It is all about increasing or decreasing. Increasing revenue and/or decreasing costs. Using a CX strategy to improve sales and/or decrease marketing costs. Leaders must tie CX to business results.
Everyone wants to have the best experiences for their clients. Some even feel that driving up their overall client satisfaction score (sometimes at all costs) is a competitive edge. Innovative leaders understand that approach is too vague and not measurable in their world of “increasing and decreasing.” Clarity on if they love you or even what in particular they love about you will interest your executives but, they may not fund your CX initiative budget. A visionary CX strategist will tie specific business results (the ones the CEO consistently mutters about in the hallway) to her program. Moving past tracking to a higher client satisfaction score and demonstrating how it will improve the organization’s “increasing and decreasing” will win in your next budget cycle.
For professional services firms an easy example of cost savings is reducing client churn. Improving the retention of your current client base saves the cost of marketing and acquiring the replacement for revenue lost. A funny thing about improving the client experience for existing clients, they spend more. Now you have something on the “increasing” side of this equation.

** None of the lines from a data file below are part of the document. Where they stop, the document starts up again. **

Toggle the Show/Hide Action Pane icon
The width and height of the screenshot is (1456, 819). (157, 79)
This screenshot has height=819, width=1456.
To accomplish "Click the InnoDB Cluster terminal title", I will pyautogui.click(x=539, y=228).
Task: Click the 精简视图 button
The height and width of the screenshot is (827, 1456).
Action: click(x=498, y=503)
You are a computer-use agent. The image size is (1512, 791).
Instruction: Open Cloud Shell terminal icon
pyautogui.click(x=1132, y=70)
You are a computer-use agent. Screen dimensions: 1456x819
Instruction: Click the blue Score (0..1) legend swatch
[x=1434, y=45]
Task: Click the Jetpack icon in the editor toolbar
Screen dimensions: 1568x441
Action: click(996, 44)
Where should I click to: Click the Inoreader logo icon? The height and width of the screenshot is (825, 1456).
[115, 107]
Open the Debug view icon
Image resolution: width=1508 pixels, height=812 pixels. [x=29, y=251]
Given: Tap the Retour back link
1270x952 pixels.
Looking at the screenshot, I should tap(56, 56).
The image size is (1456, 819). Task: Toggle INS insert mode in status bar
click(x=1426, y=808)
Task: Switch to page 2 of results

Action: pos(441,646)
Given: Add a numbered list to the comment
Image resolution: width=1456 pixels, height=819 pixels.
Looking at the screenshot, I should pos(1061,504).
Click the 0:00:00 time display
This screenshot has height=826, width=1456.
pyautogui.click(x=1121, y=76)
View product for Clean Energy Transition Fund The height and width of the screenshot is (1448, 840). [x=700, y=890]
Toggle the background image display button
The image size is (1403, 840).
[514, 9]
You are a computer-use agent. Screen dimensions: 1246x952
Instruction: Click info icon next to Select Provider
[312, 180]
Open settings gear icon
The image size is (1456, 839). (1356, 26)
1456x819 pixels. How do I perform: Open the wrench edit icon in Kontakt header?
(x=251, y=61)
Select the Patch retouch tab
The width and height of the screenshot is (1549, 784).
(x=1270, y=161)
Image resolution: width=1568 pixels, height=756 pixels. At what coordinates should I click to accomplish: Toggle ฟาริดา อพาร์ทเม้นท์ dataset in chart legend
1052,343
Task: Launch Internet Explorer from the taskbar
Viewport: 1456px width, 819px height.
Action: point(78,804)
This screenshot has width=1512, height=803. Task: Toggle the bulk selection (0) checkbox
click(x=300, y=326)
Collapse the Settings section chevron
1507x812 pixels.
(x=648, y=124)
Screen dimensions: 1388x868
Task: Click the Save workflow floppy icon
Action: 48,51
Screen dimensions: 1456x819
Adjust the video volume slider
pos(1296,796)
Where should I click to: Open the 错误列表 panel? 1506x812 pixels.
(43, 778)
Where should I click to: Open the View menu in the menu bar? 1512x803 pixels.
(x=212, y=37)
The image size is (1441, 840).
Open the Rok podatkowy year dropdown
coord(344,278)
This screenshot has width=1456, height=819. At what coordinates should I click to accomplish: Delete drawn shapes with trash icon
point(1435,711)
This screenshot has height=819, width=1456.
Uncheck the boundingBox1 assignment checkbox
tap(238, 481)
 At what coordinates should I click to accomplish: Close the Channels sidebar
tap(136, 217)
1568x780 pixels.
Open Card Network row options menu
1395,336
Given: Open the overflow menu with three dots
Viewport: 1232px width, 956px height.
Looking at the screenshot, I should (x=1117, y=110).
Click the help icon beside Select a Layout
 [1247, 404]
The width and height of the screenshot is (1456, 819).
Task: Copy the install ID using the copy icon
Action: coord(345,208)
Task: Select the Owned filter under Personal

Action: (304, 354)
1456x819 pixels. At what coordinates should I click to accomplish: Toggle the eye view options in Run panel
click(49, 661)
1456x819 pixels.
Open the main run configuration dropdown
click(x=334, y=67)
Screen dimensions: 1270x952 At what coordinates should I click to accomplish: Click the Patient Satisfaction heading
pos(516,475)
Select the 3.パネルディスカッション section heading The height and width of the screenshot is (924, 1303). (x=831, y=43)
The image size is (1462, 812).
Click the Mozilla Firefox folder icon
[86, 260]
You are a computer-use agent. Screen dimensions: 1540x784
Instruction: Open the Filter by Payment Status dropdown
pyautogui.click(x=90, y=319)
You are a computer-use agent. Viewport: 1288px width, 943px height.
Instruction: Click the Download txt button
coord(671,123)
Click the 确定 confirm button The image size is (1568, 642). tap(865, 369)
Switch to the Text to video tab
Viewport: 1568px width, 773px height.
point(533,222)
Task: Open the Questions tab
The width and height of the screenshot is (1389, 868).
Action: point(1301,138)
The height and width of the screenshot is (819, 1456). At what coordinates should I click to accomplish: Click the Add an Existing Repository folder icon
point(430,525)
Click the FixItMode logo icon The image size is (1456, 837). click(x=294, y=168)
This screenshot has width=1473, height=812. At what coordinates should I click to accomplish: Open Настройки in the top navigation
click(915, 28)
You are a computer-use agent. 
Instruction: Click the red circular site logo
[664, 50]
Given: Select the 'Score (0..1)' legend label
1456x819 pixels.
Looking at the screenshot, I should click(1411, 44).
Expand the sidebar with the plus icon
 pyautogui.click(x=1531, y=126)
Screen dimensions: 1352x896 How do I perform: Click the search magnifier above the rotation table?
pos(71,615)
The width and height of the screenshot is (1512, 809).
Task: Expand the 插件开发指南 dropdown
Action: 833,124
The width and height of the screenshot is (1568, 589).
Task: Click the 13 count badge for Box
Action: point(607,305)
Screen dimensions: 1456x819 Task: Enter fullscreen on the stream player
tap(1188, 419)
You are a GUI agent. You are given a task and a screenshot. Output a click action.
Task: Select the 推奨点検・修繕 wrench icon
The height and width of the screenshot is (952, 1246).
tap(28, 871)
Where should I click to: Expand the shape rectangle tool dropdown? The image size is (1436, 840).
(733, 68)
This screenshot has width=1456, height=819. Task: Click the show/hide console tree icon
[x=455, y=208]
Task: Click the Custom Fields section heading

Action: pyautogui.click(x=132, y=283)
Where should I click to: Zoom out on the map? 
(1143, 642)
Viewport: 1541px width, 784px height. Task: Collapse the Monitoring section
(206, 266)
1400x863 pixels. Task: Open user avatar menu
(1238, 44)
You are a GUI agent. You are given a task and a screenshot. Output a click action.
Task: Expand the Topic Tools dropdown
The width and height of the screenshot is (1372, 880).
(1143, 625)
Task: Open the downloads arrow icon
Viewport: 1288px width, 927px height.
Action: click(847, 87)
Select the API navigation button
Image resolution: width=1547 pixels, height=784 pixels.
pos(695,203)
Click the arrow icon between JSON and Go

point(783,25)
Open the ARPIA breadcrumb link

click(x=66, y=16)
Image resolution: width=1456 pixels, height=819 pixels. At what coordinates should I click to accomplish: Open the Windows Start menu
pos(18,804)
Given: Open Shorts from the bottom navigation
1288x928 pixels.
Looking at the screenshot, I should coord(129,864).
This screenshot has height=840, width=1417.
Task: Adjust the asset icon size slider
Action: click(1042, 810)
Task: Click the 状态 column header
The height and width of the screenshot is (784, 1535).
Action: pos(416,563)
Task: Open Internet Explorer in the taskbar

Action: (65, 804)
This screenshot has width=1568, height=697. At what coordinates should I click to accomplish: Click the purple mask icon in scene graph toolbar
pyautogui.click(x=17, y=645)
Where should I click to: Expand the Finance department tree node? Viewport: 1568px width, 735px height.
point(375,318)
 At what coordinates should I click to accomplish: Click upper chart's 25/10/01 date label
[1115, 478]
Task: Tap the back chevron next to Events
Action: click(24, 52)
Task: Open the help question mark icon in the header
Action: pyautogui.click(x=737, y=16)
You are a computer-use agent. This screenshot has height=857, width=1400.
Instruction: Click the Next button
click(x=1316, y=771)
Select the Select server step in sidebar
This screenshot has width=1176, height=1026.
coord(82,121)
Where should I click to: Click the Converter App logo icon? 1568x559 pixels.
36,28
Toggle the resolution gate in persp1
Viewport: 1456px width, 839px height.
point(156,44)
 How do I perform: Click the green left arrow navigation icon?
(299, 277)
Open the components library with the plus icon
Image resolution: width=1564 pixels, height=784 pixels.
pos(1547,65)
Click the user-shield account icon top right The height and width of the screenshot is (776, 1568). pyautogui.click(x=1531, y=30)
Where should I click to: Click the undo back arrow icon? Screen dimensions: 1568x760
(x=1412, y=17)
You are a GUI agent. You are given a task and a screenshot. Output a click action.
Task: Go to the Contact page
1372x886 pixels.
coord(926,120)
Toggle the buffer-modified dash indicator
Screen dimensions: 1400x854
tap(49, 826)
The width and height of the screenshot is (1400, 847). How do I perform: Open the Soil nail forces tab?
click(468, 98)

It’s not all about the client retention. Most of our employees are technical experts in their respective practices. They are problem solvers at their very core and want nothing more than to delight the client representatives they engage with. Deploying a system that significantly improves a client experience improves the opportunity to delight the client and fulfill your employees. Fulfilled happy employees stay and are 12% more productive (Anchor-The Happiness Advantage.) To replace a mid-level employee the cost can be upwards of 150% of their annual salary. For high-level specialized employees the cost can rise to nearly 400% of their salary. Do a little math and you’ll help your executives understand how increasing employee retention will help in decreasing significant organizational costs.
Every firm is different in what is most important in the “increasing and decreasing” game. Find out what business results were in your last strategic plan and directly map them your CX strategy outcomes.